View attachment 2579005
I was actually talking about speakers. We have a Jersey City 26-floor residential high-rise with this arrangement. It is usually much easier to throw in a fire alarm voice system speaker than try to get the building intercom approved by the FD. The next intercom I see that's UL864 certified will be my first.
 
I was actually talking about speakers. We have a Jersey City 26-floor residential high-rise with this arrangement. It is usually much easier to throw in a fire alarm voice system speaker than try to get the building intercom approved by the FD. The next intercom I see that's UL864 certified will be my first.
The difference is in New Jersey they don't require the speaker to be in dwelling units for one-way voice like NYC does
 
The difference is in New Jersey they don't require the speaker to be in dwelling units for one-way voice like NYC does
While technically true, Jersey City has pursued this as a "policy" looking for "voluntary" compliance. Again, if you need one-way voice to the dwelling units, do it with the fire alarm system. Unless you are talking about being able to do one apartment at a time. That's still doable with fire alarm voice, just more expensive. Better to do it a floor at a time, which is what you want anyway.
 
While technically true, Jersey City has pursued this as a "policy" looking for "voluntary" compliance. Again, if you need one-way voice to the dwelling units, do it with the fire alarm system. Unless you are talking about being able to do one apartment at a time. That's still doable with fire alarm voice, just more expensive. Better to do it a floor at a time, which is what you want anyway.
I am doing it with fire alarm. Thing that sucks is that it's an existing building and putting speakers in existing dwelling units is going to be invasive and piss off a lot of people. I am not sure if it's required in kitchens, bathrooms or even bedrooms since it does not say where to put them in dwelling units.
 
I am doing it with fire alarm. Thing that sucks is that it's an existing building and putting speakers in existing dwelling units is going to be invasive and piss off a lot of people.

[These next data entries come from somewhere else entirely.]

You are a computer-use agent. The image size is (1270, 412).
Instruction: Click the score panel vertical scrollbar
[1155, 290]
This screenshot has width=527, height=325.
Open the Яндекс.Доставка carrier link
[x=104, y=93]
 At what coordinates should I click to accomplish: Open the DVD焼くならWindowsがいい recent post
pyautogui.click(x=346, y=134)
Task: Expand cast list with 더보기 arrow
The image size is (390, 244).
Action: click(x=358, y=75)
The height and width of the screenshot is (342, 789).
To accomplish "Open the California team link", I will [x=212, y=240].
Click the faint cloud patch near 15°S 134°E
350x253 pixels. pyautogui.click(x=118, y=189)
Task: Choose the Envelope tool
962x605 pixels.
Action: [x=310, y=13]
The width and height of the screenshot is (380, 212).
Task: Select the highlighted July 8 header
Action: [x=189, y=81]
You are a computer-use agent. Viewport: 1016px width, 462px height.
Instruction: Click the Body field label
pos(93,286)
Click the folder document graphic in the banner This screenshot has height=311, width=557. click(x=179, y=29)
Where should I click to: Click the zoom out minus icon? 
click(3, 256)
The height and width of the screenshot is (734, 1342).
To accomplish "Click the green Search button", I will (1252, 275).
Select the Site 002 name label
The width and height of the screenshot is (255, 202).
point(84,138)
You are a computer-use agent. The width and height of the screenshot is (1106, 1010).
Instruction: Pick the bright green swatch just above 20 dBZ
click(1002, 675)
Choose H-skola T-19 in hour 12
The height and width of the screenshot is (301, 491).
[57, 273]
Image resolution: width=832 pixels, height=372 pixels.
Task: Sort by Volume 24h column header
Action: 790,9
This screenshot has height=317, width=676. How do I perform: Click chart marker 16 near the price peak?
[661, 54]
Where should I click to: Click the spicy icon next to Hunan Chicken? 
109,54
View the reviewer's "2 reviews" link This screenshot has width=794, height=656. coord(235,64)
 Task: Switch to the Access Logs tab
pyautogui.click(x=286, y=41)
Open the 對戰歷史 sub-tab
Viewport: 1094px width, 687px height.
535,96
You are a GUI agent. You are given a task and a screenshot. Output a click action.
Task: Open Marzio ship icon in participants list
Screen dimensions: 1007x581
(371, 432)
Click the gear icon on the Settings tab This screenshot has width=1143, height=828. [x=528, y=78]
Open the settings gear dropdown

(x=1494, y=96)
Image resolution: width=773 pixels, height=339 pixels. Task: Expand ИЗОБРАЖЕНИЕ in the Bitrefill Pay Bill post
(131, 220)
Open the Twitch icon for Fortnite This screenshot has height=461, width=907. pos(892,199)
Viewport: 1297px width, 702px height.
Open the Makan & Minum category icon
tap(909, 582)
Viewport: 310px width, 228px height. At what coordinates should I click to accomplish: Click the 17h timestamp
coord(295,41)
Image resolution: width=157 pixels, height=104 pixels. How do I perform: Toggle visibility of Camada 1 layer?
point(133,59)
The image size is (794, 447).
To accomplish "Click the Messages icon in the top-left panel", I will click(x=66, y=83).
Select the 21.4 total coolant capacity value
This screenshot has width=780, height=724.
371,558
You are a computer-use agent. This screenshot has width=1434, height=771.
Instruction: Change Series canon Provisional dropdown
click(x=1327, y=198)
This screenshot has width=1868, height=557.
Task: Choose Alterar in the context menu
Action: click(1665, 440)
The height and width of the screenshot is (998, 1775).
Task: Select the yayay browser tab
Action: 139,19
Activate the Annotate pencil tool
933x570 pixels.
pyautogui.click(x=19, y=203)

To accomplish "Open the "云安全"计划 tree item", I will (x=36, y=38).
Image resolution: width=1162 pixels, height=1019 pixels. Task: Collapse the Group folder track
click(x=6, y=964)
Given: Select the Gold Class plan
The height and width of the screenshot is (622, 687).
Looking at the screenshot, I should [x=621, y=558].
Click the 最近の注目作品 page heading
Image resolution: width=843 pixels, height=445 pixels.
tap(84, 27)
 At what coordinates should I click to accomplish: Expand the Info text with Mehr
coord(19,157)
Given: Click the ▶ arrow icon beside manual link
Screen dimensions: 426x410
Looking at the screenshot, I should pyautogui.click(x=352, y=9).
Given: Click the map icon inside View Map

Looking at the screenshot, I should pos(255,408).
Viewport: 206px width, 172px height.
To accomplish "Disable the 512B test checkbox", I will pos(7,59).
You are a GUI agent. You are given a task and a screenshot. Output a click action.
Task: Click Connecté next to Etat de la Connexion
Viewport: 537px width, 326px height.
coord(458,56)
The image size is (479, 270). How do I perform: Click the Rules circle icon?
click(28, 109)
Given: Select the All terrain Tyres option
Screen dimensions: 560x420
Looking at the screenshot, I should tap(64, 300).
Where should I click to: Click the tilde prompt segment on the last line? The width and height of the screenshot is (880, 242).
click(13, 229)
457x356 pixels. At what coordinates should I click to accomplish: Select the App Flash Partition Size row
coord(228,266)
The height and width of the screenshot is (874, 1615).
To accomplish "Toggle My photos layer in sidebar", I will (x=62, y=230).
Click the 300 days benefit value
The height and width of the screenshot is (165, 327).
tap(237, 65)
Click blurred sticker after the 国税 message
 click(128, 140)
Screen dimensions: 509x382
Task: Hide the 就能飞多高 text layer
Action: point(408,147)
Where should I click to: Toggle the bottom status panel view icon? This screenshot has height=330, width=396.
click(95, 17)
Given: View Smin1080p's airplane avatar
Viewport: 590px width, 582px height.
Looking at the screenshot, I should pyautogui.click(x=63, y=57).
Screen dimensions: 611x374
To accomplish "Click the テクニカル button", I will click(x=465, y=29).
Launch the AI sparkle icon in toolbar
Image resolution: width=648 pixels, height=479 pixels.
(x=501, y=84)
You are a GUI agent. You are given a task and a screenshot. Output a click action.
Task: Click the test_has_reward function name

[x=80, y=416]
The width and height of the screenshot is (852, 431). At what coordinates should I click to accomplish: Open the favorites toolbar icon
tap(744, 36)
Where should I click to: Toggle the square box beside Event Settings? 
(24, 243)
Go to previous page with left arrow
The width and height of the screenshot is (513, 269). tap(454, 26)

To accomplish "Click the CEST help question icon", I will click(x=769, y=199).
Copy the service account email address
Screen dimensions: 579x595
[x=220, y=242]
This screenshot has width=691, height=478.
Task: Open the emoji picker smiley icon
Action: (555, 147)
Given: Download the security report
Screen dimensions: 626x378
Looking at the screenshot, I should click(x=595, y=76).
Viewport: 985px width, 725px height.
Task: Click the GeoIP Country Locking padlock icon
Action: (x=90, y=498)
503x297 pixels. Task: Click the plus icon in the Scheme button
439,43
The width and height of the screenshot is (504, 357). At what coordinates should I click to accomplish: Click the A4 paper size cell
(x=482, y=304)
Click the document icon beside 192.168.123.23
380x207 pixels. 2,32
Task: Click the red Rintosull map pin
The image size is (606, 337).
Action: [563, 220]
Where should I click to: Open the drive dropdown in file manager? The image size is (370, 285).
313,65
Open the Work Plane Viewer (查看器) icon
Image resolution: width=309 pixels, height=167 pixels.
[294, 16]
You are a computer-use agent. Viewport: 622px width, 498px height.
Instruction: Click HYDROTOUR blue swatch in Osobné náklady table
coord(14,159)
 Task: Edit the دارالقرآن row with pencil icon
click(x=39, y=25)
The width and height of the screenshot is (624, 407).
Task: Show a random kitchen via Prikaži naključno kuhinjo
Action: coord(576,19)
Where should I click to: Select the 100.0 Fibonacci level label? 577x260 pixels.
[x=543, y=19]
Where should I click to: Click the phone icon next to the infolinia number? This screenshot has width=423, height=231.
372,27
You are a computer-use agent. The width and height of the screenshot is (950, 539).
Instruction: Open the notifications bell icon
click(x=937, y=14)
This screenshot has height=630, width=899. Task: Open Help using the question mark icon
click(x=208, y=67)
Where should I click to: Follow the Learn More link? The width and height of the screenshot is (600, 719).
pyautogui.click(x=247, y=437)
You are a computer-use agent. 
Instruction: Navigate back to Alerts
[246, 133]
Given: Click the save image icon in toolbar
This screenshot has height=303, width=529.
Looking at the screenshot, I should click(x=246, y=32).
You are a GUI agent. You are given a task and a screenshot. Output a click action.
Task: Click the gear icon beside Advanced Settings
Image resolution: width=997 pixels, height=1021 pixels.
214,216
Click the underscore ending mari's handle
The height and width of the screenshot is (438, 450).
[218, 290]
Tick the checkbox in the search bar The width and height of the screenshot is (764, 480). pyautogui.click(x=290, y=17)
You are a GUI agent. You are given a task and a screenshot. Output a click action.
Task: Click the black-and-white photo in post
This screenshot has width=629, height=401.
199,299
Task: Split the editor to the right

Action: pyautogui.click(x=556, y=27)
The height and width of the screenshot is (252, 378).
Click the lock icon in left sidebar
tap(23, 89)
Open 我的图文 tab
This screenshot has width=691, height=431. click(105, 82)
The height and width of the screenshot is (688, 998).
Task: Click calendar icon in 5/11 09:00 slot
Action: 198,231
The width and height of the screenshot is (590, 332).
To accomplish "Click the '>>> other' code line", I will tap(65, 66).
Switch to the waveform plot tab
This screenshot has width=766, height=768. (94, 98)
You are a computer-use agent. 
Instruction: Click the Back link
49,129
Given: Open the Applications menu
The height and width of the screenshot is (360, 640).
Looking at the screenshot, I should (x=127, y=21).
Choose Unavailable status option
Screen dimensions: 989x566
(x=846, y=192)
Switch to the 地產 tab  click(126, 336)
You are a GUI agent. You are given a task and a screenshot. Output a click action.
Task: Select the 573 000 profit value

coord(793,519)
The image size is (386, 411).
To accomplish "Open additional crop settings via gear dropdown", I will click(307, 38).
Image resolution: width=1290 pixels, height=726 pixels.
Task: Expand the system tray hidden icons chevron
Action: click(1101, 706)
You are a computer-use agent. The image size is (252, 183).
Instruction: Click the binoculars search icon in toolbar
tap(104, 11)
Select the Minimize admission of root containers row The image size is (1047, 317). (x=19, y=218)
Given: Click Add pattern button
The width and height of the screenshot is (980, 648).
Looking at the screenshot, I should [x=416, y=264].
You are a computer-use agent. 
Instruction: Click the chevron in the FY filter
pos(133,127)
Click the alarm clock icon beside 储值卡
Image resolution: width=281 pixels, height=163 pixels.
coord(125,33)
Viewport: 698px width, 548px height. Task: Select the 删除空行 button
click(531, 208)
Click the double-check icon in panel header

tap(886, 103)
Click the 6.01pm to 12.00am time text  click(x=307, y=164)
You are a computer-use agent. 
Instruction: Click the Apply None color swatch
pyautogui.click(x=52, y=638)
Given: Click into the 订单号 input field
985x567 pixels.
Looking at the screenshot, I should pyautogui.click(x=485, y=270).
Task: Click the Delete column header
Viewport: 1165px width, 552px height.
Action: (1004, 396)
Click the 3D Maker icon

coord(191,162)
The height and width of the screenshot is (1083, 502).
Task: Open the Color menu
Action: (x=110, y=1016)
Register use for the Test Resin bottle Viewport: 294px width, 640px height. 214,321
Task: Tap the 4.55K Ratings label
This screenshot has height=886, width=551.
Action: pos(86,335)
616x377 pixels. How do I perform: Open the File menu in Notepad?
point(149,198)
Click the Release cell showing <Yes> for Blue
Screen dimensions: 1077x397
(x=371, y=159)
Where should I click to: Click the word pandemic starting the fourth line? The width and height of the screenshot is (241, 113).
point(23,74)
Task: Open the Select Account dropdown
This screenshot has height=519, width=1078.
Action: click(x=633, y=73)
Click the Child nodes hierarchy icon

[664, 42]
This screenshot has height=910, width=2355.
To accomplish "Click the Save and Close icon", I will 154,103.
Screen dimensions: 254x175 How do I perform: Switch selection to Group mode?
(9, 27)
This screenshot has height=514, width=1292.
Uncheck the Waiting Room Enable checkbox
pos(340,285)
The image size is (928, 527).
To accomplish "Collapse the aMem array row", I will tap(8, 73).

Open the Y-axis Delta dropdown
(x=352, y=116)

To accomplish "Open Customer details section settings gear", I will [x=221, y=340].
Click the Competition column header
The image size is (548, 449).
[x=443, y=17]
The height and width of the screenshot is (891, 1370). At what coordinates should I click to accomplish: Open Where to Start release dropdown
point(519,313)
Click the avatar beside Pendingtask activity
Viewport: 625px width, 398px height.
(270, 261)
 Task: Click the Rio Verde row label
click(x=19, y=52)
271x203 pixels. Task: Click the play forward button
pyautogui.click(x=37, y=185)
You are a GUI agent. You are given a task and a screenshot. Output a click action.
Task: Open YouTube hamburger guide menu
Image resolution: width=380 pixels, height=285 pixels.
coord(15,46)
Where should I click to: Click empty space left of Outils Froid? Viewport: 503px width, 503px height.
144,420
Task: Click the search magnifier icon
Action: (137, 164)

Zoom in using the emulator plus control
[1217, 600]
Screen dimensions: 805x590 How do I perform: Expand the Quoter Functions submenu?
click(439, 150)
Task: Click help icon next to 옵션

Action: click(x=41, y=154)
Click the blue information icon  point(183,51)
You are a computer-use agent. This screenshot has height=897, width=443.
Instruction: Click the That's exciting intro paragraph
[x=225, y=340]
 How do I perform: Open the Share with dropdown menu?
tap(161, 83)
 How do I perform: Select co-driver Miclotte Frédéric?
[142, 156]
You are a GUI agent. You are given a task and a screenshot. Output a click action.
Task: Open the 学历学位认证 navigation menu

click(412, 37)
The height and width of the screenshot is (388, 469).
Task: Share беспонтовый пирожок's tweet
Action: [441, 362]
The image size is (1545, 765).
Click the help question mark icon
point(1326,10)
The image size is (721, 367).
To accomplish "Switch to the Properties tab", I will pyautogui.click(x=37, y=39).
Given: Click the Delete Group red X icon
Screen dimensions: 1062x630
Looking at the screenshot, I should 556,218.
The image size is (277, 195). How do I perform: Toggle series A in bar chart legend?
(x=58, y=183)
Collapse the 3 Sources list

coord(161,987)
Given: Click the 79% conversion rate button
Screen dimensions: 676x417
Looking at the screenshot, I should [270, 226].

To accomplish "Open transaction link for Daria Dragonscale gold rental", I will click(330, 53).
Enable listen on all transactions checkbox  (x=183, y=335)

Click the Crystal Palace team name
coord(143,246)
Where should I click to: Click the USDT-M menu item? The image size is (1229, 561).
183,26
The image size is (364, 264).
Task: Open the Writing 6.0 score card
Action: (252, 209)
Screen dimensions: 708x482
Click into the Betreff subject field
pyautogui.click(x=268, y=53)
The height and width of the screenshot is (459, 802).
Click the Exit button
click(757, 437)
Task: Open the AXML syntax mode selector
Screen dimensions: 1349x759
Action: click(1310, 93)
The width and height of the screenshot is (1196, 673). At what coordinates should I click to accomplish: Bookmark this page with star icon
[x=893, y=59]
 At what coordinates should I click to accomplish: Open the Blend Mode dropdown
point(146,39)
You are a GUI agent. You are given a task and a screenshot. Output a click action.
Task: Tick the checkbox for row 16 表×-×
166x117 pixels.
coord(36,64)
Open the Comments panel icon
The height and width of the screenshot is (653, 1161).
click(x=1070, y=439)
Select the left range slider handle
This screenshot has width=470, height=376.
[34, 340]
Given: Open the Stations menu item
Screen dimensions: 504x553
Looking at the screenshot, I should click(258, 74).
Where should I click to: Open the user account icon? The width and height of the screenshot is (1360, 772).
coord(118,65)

I am not sure if it's required in kitchens, bathrooms or even bedrooms since it does not say where to put them in dwelling units.
The IBC/NYC requirement is hazy in my mind, but I believe it was to accommodate one and only one device, location decided by the AHJ. We don't do many, and no one so far has kicked about it being near the door to the apartment.
 
The IBC/NYC requirement is hazy in my mind, but I believe it was to accommodate one and only one device, location decided by the AHJ. We don't do many, and no one so far has kicked about it being near the door to the apartment.
I might just do one for now and send it to FDNY for review after plans are done. If they want more, I will add more.